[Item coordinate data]
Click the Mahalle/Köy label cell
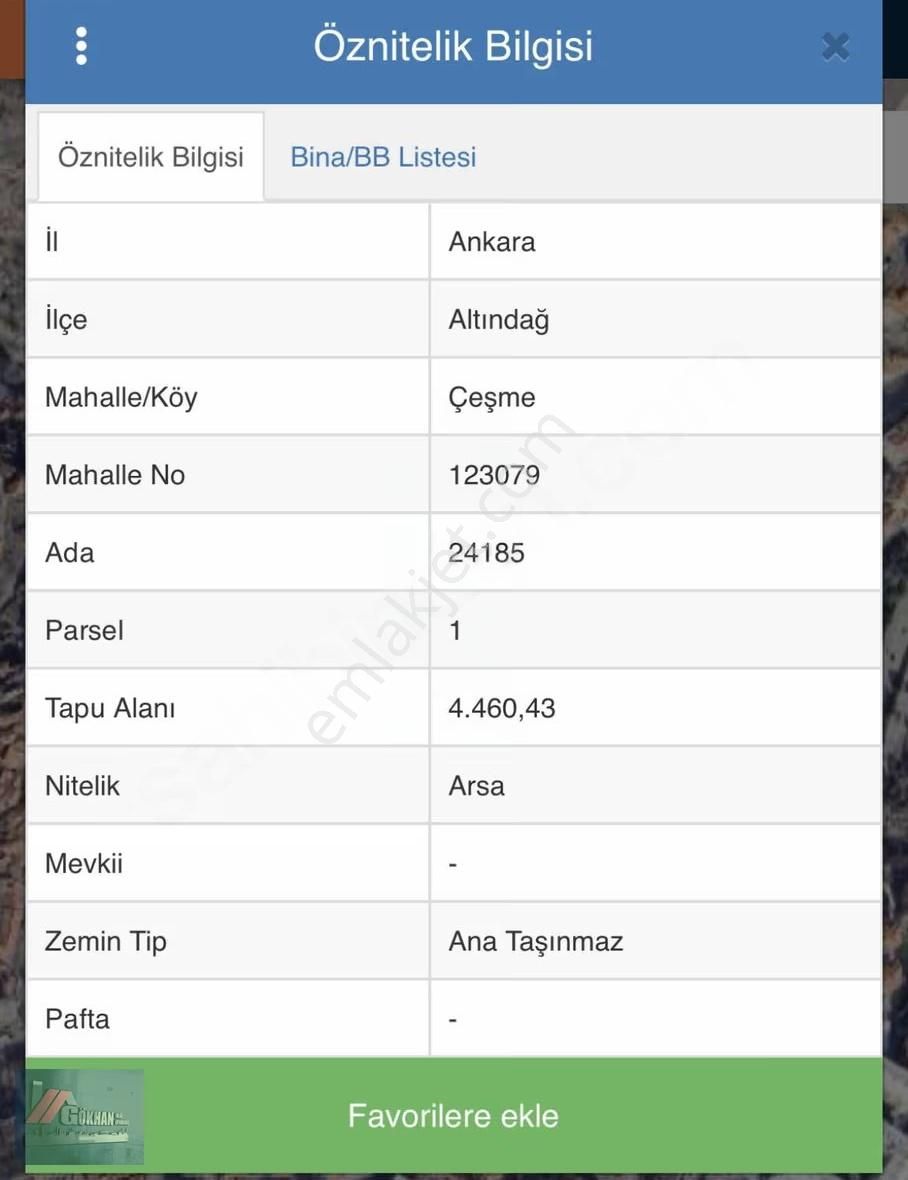Image resolution: width=908 pixels, height=1180 pixels. pyautogui.click(x=121, y=397)
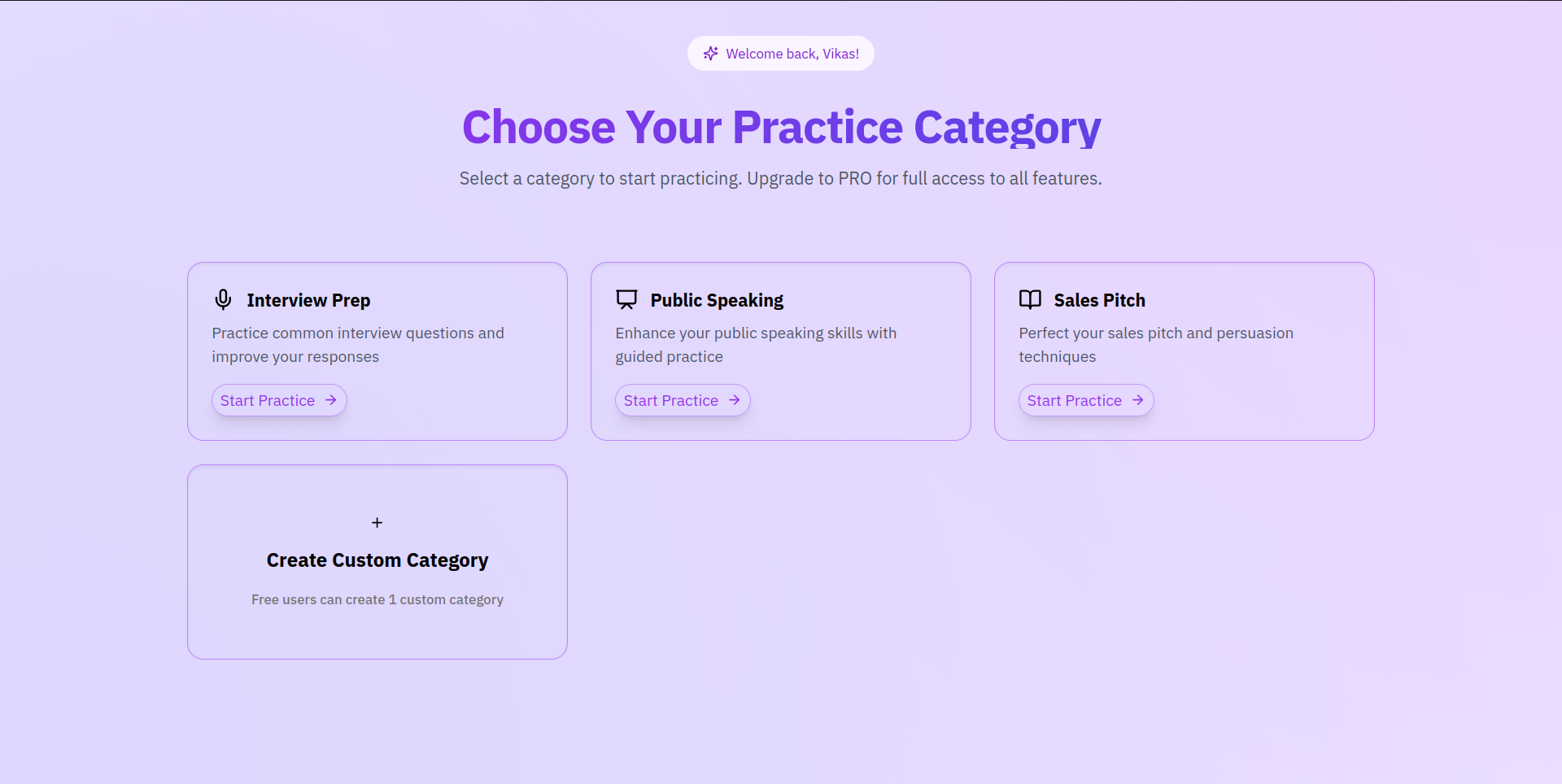The width and height of the screenshot is (1562, 784).
Task: Click the arrow icon in Interview Prep's Start Practice
Action: [331, 400]
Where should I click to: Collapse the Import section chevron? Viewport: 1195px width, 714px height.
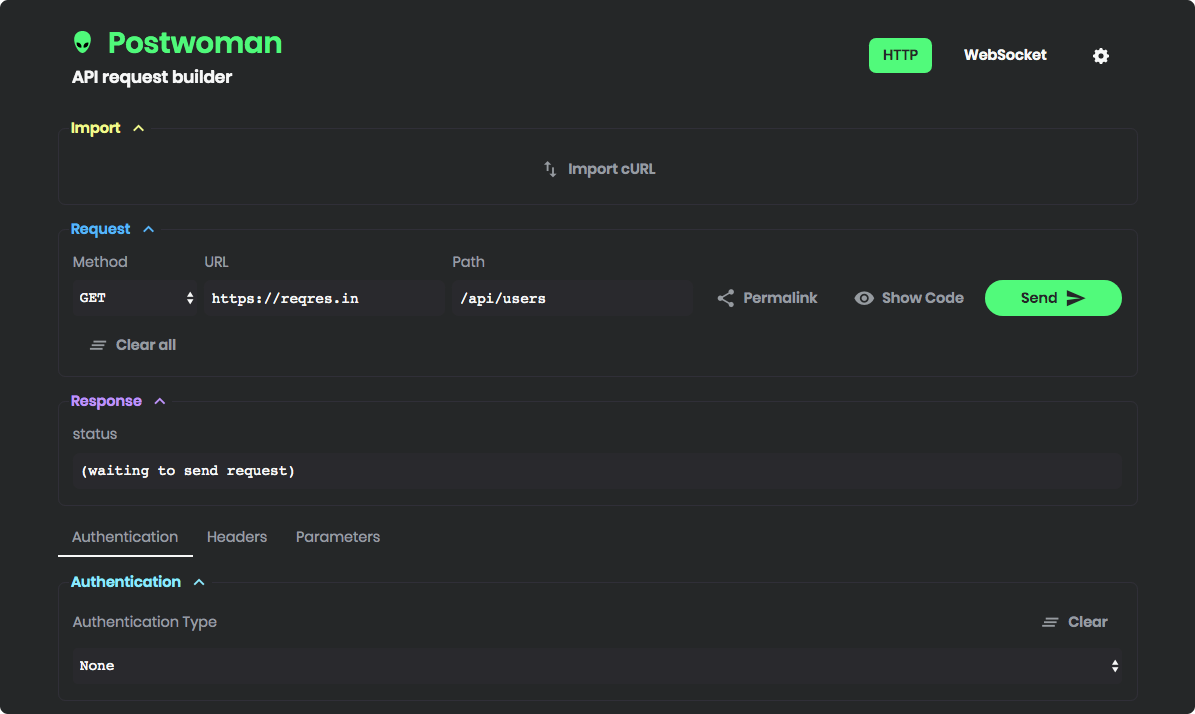point(139,128)
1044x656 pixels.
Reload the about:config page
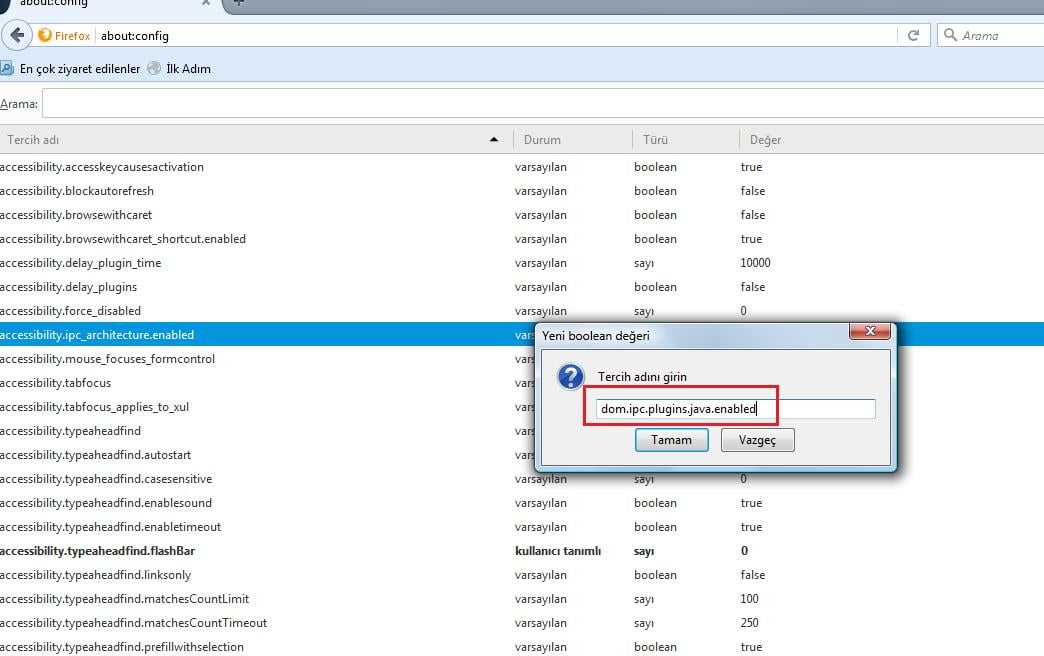[x=913, y=35]

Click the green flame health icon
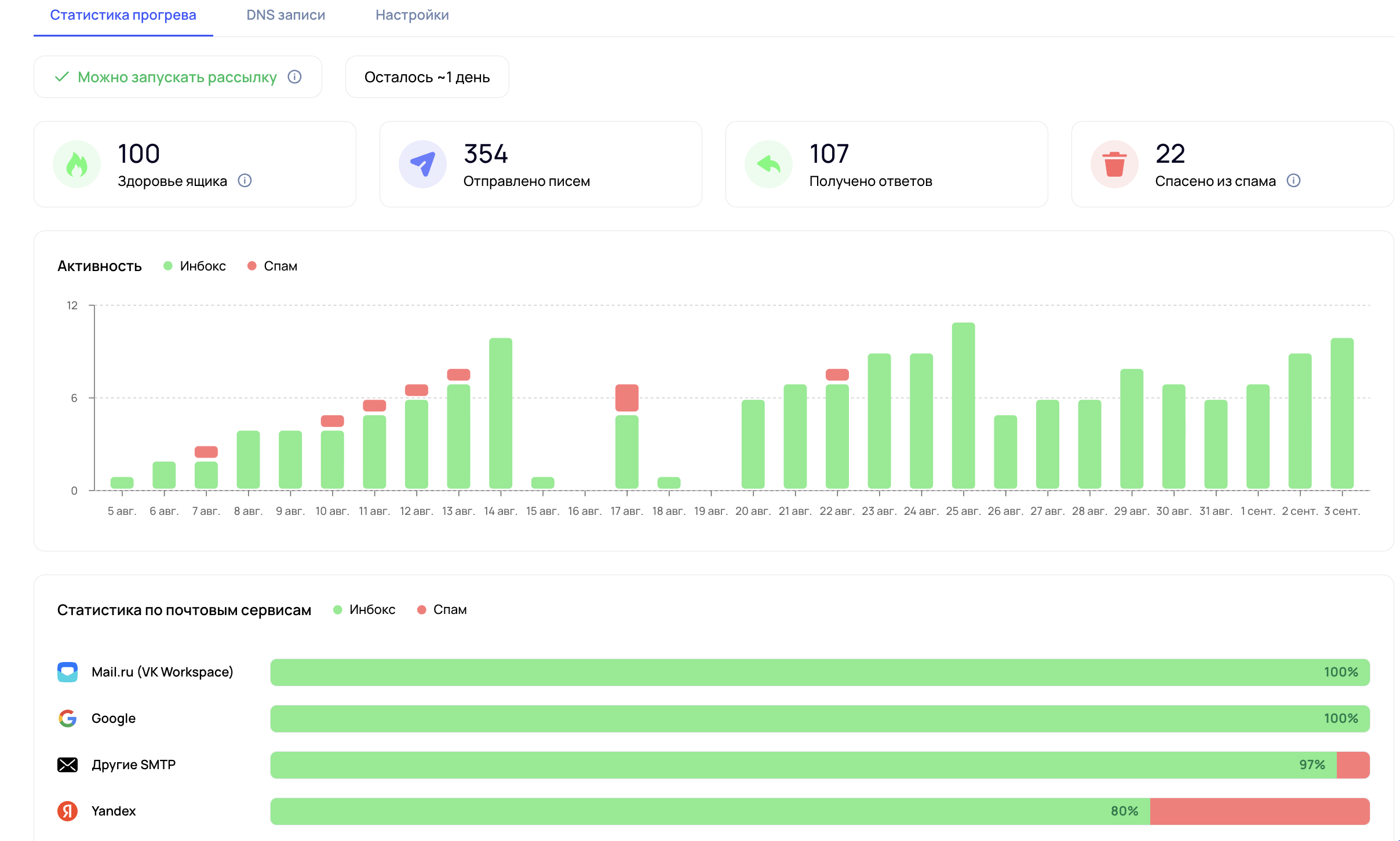pyautogui.click(x=76, y=164)
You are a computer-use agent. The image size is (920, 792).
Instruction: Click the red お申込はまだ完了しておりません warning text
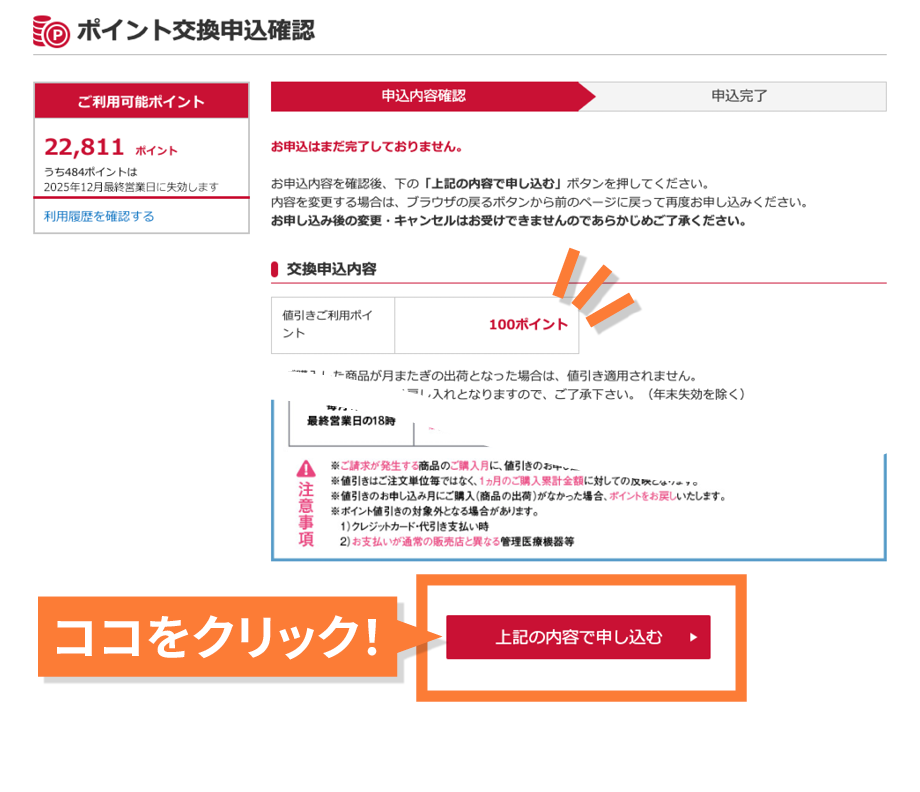(366, 146)
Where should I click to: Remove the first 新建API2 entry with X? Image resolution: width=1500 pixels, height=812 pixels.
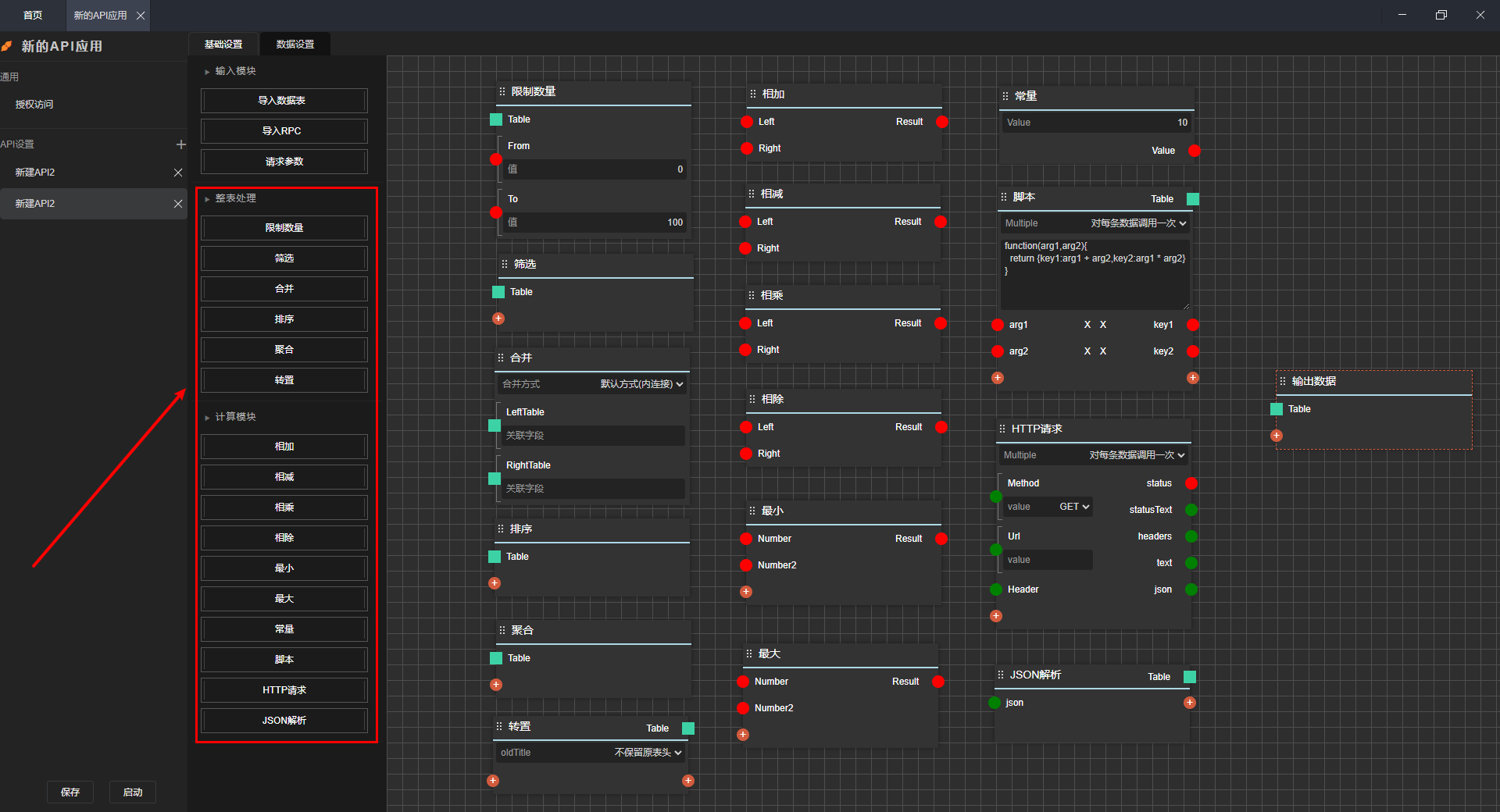click(178, 173)
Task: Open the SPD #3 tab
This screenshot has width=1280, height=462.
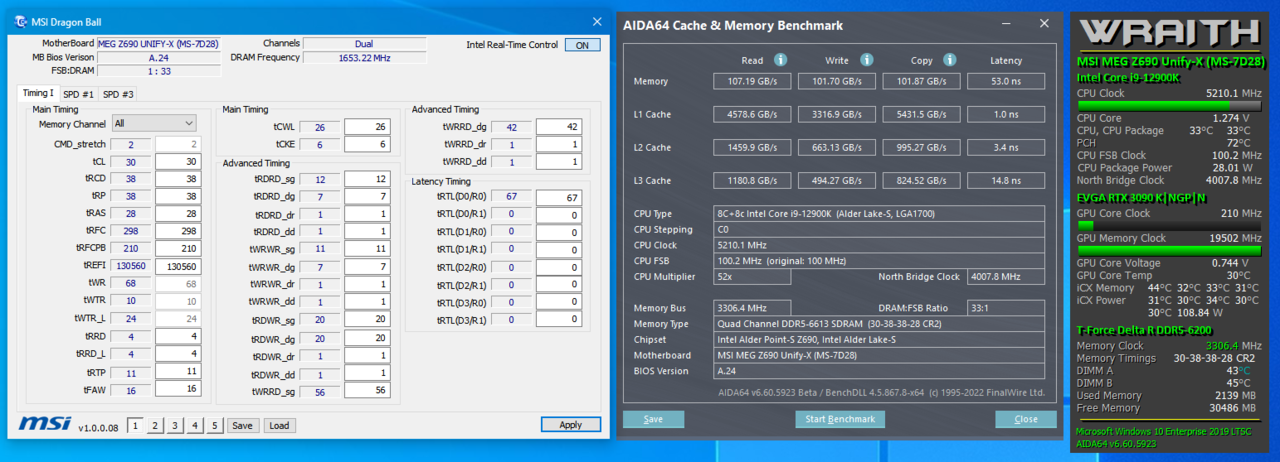Action: [118, 94]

## GIVEN TASK
Rewrite the lines from the one containing "Where should I click to: Remove" through the end of the records, swapping "Open" for "Select" and leaving all else unchanged. Leave the pictures out of your answer.

## OUTPUT BELOW
Where should I click to: Remove the first 新建API2 entry with X? Image resolution: width=1500 pixels, height=812 pixels.
click(178, 173)
Task: Select the SPD #3 tab
This screenshot has width=1280, height=462.
Action: [118, 94]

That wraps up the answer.